Ulrich Spörlein uqs at freebsd.org
Sat Dec 3 17:45:35 UTC 2016


2016-12-03 18:29 GMT+01:00 Shawn Webb <shawn.webb at hardenedbsd.org>:
> On Sat, Dec 03, 2016 at 06:25:29PM +0100, Ulrich Sp??rlein wrote:
>> 2016-12-03 18:21 GMT+01:00 Shawn Webb <shawn.webb at hardenedbsd.org>:
>> > On Sat, Dec 03, 2016 at 12:42:56PM +0100, Ulrich Sp??rlein wrote:
>> >> 2016-12-02 11:07 GMT+01:00 Ulrich Sp??rlein <uqs at freebsd.org>:
>> >> > The conversion process started chewing up 100% cpu without making much progress, first attempts to rectify this have failed.
>> >> >
>> >> > The svn2git conversion and pushes to github have been halted. Pushes to bitbucket also have been halted (we're reaching the 2GB limit imposed by bitbucket).
>> >> >
>> >> > I'll update this thread in about 24h.
>> >> > Uli
>> >>
>> >> Service is fully restored now for the github mirror, sorry for the downtime.
>> >> Bitbucket will stop working soon because of the size limitations.
>> >> Speak up if you require this mirror to be kept up-to-date.
>> >>
>> >> Cheers,
>> >> Uli
>> >
>> > Looks like it might be easier for some downstream projects to fully
>> > recreate their ports repositories from scratch than to try to merge from
>> > upstream.
>>
>> What are you referring to here?
>
> The ports repo at https://github.com/freebsd/freebsd-ports was force
> pushed. Now attempts at merging in upstream's ports tree into
> hardenedbsd's causes merge conflicts for hundreds of files, including
> files we didn't change.
>
> So I'm forced to either inspect hundreds of files, manually merging in
> the changes or recreate our ports tree from scratch, re-importing our
> changes in a single atomic commit. The second option sounds more
> appealing, though we'd lose the entire history of our changes.
>
> Additionally, anyone downstream from HardenedBSD might have to do the
> same. Domino affect.

I see. This shouldn't have happend, but as svnsync is
non-transactional, we picked up some bad SVN metadata that made it
into ports and base repos about a year ago. The SVN corruption was
promptly fixed (I didn't ask for this), but that now leaves us with no
way to actually re-do the conversion from scratch, as you'd need a
corrupted SVN repo to produce the same results.

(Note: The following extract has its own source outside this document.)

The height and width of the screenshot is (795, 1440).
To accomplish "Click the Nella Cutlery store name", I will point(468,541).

You should be able to simply merge whatever "official" commit you last
merged to with whatever the new "official" commit is now. This only
affected metadata, so you'll get a clean merge (no conflicts) but you
end up depending on 2x the history for about a year or so. Shouldn't
be that much of a problem. Ask your local git wizard on how to do this
best.

>> > What caused the issue? What is going to be done to prevent it from
>> > happening again?
>>
>> I have no root cause, other than bitbucket changing permissions and
>> somehow git ending up using 100% CPU for most of the operations.
>
> So no guarantees this massive screw-up won't happen again?

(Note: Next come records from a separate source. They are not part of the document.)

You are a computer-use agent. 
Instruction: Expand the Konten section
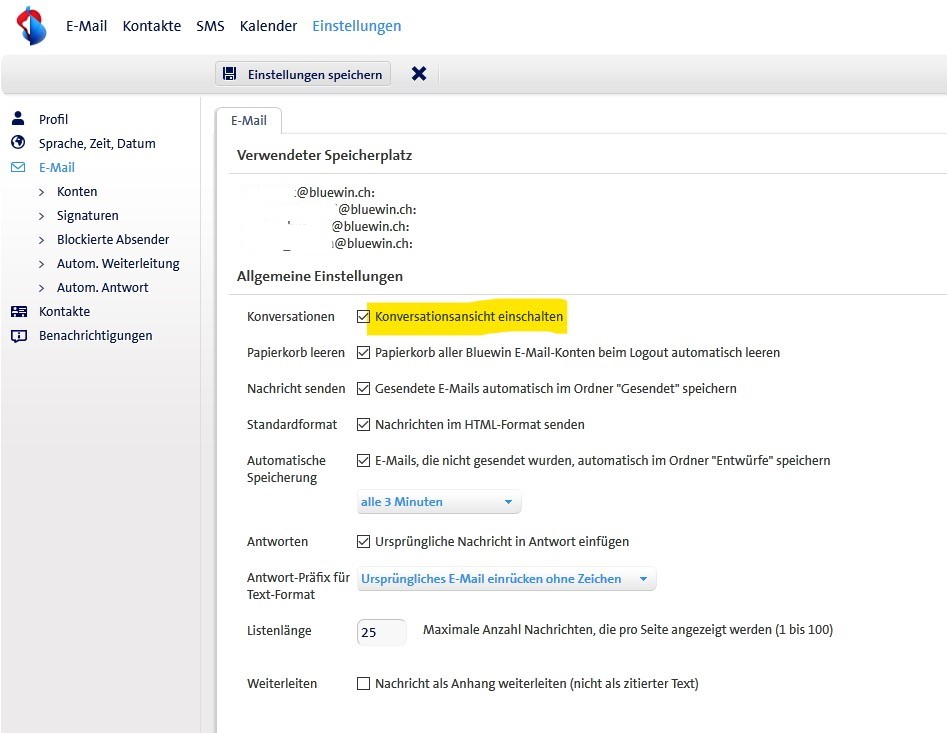(x=45, y=191)
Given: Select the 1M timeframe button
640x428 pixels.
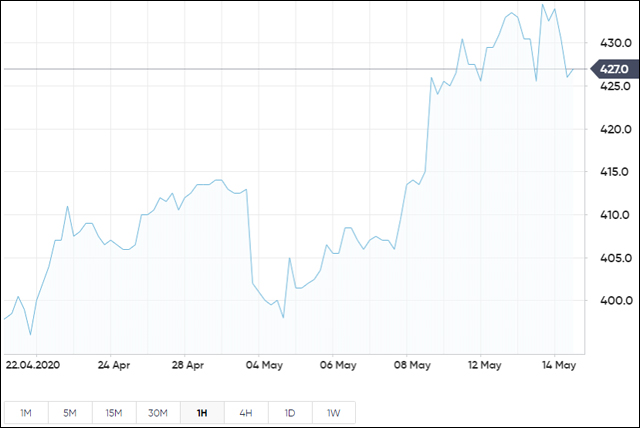Looking at the screenshot, I should (x=26, y=412).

I said this before, and I'll say it again. This is a best-effort
conversion and we're at the mercy of whatever SVN fucks up next. I
provided clear instructions as to how to do the conversion in-house,
and guess how many people actually wrote to me that they end up with
different SHA hashes on github than they can produce in-house for both
src and ports?

What would be your guess?

Exactly, 0 people have done the in-house conversion and have compared
this to github. I could have put all kinds of backdoors in FreeBSD on
github and not a single soul would've noticed.

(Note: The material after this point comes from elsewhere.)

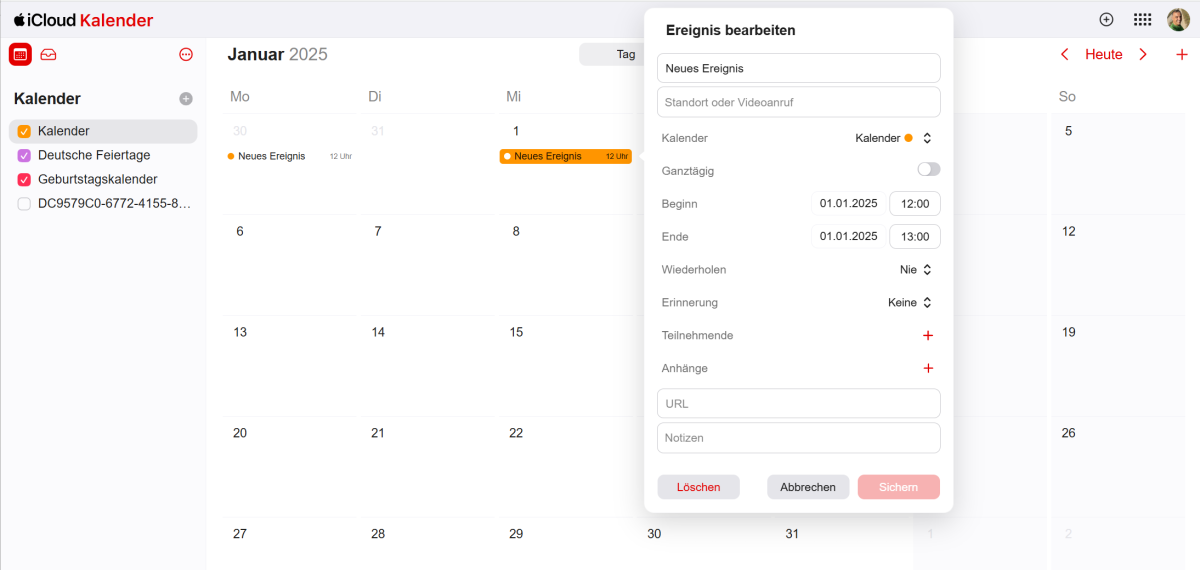Open the iCloud apps grid launcher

So if you depend on it, I would very much appreciate if you could do
the same conversion in-house and report any drift as soon as possible,
because it's a mess otherwise, as you can see.

Any thoughts on how to fix this for src would also be appreciated, all
I can think of is either pushing 2 heads and telling people to
migrate, or doing the switchover on a flag day.